# Excerpted passage:
--- START ---
Connecting your notebook to an Oracle Autonomous Database instance
As part of my data science career, I always find myself connecting to a variety of data sources, vendors, and software versions, which, to be honest, drive me nuts. Generally speaking, connecting to some services are straight forward, but some others require a bit of pre-configuration to get them up and running.
The goal of this post is to give you the tools to connect to Oracle Autonomous Database, and most importantly, get some instances for FREE!
By the end of this post, you will be able to add to your toolbox a set of instructions that will boost your data analysis process.
NOTE: This is not an Oracle post or a service/product offering.
Getting your Always Free Oracle Account
As you probably know, Oracle has been in the Cloud space for a while now, and as they keep growing, they add new services that you may or may not be aware of, but as a fellow developer, you will find very useful.
Regardless if you use another cloud provider, one of their offering that I permanently recommend is the Always Free services.
With this offering, Oracle allows you to use for an unlimited time (yeap, you got it right, unlimited time) a group of their main services, which is awesome! compared to other providers that give you 6 to 12 months of free tier periods.
The Always Free offering includes the following services:
- Two Oracle Autonomous Databases with powerful tools like Oracle APEX and Oracle SQL Developer
- Two AMD Compute VMs
- Up to 4 instances of Arm Ampere A1 Compute (This is way too cool! we will get back on this)
- Block, Object, and Archive Storage; Load Balancer and data egress; Monitoring and Notifications
If you want to get your account, just go to Cloud Free Tier page and sign up for free.
Creating our first Autonomous Database
You might be saying “Ok, I get it.. Oracle, Cloud, Database…what is the big deal with this?”. As you know, despite you have 20 years of experience or just a few days in the IT world, managing databases is not easy, is way too complex, to be honest. Maintenance, performance issues, backup, patching, among other tasks that every single DBA has to deal with.
Oracle Autonomous Database Provisions highly available databases, configures and tunes for specific workloads, and scales compute resources when needed, all done automatically.
From the security standpoint of view, protect sensitive and regulated data automatically, patch databases for security vulnerabilities, and prevent unauthorized access. And Finally, detect and protect from system failures and user errors automatically and provide fail-over to standby databases with zero data loss.
After reading this, you can’t tell me this is not extremely cool, right? With this in mind, we will provide our first database and configure it accordingly.
First, you must access the service. Go to cloud.oracle.com and use your credentials to log in. You must fill in the tenant name and credentials provided during the sign-up process.
--- END ---
# Provided material:
--- START ---
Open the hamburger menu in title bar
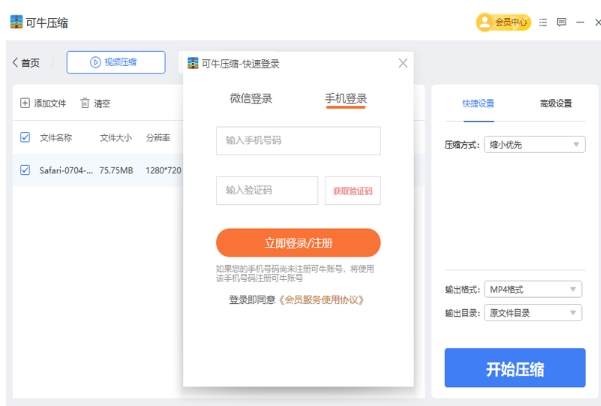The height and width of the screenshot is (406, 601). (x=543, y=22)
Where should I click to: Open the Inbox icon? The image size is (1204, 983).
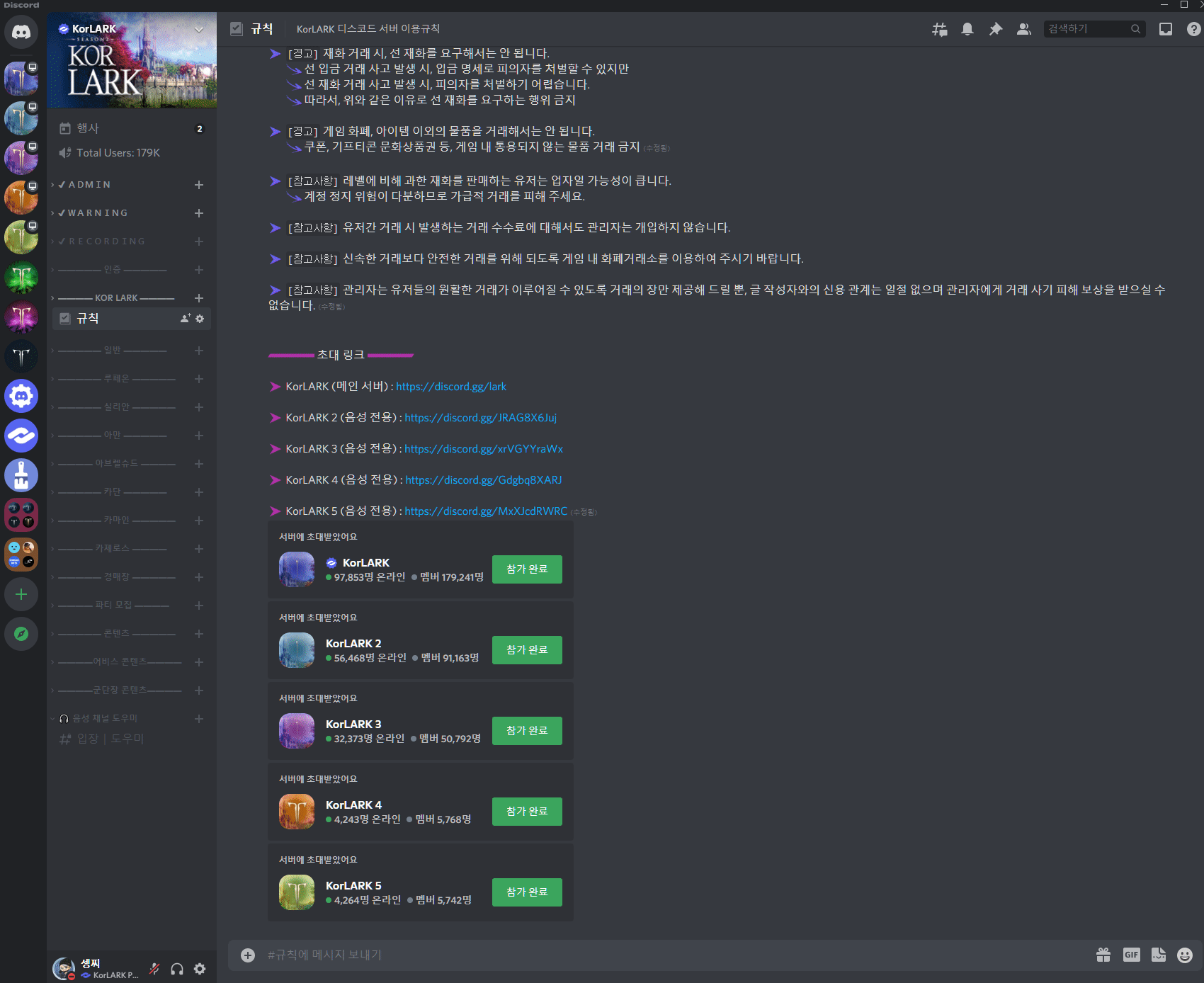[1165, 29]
--- END ---
# Things to do:
- 1) From the Autonomous Database post, quote the passage starting with "The goal of" and going on through "a service/product offering.".
- 2) Indicate whether each statement agrees with the Autonomous Database post, answering yes or no and quoting the deciding words: (a) The Always Free offering includes two AMD Compute VMs. (b) Oracle restricts use of the Always Free services to a period of twelve months. (c) The post describes itself as an Oracle service or product offering.
The listing is not required for this work.

# Solutions to the problems:
- 1)
The goal of this post is to give you the tools to connect to Oracle Autonomous Database, and most importantly, get some instances for FREE!
By the end of this post, you will be able to add to your toolbox a set of instructions that will boost your data analysis process.
NOTE: This is not an Oracle post or a service/product offering.

- 2)
(a) Yes: "Two AMD Compute VMs"
(b) No: "Oracle allows you to use for an unlimited time (yeap, you got it right, unlimited time) a group of their main services"
(c) No: "NOTE: This is not an Oracle post or a service/product offering."